What needs to be done
Exactly those lines from the one with "The height and width of the screenshot is (819, 1456)." through the end of the listing below must be returned, and nothing else.

[Opening Information shown section]

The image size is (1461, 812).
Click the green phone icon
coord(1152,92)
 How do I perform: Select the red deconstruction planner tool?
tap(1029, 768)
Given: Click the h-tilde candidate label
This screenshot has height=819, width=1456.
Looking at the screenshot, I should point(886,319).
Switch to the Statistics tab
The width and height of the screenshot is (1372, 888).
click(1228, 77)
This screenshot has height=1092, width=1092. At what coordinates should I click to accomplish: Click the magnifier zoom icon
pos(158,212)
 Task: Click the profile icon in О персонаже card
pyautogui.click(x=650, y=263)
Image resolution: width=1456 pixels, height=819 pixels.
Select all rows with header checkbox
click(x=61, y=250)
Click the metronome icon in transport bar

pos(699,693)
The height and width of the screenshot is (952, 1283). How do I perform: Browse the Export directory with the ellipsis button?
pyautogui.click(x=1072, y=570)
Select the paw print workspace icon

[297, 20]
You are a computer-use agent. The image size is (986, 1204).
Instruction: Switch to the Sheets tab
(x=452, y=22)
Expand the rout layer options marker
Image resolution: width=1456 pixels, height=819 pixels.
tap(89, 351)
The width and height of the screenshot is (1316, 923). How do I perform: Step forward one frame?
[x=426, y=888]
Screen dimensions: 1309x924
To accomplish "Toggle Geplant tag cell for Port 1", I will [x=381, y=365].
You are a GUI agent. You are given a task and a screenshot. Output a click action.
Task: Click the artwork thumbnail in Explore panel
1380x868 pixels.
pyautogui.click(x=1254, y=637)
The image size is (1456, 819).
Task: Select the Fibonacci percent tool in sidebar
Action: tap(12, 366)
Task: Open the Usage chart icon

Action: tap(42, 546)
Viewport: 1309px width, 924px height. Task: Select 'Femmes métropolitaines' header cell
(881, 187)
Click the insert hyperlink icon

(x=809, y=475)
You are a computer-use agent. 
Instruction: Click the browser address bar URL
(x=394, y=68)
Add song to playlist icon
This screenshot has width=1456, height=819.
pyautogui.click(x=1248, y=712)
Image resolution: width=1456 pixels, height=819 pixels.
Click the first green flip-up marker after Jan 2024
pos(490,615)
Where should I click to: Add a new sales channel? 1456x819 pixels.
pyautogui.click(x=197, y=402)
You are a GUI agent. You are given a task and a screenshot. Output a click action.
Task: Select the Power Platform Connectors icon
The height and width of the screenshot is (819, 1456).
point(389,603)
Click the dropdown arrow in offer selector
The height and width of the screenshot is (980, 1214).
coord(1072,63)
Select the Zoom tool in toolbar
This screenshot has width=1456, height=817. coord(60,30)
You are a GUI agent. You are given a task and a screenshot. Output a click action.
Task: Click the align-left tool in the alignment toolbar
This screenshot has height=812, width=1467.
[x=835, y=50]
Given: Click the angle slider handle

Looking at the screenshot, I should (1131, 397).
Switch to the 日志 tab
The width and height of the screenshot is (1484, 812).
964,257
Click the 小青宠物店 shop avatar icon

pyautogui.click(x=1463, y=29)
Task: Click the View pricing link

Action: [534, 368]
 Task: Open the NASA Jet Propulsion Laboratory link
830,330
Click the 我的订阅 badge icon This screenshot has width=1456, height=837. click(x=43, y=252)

[Closing Information shown section]

Solved problem
The height and width of the screenshot is (819, 1456).
point(389,603)
Click the dropdown arrow in offer selector
The height and width of the screenshot is (980, 1214).
coord(1072,63)
Select the Zoom tool in toolbar
This screenshot has width=1456, height=817. coord(60,30)
You are a GUI agent. You are given a task and a screenshot. Output a click action.
Task: Click the align-left tool in the alignment toolbar
This screenshot has height=812, width=1467.
[x=835, y=50]
Given: Click the angle slider handle

Looking at the screenshot, I should (1131, 397).
Switch to the 日志 tab
The width and height of the screenshot is (1484, 812).
964,257
Click the 小青宠物店 shop avatar icon

pyautogui.click(x=1463, y=29)
Task: Click the View pricing link

Action: [534, 368]
 Task: Open the NASA Jet Propulsion Laboratory link
830,330
Click the 我的订阅 badge icon This screenshot has width=1456, height=837. click(x=43, y=252)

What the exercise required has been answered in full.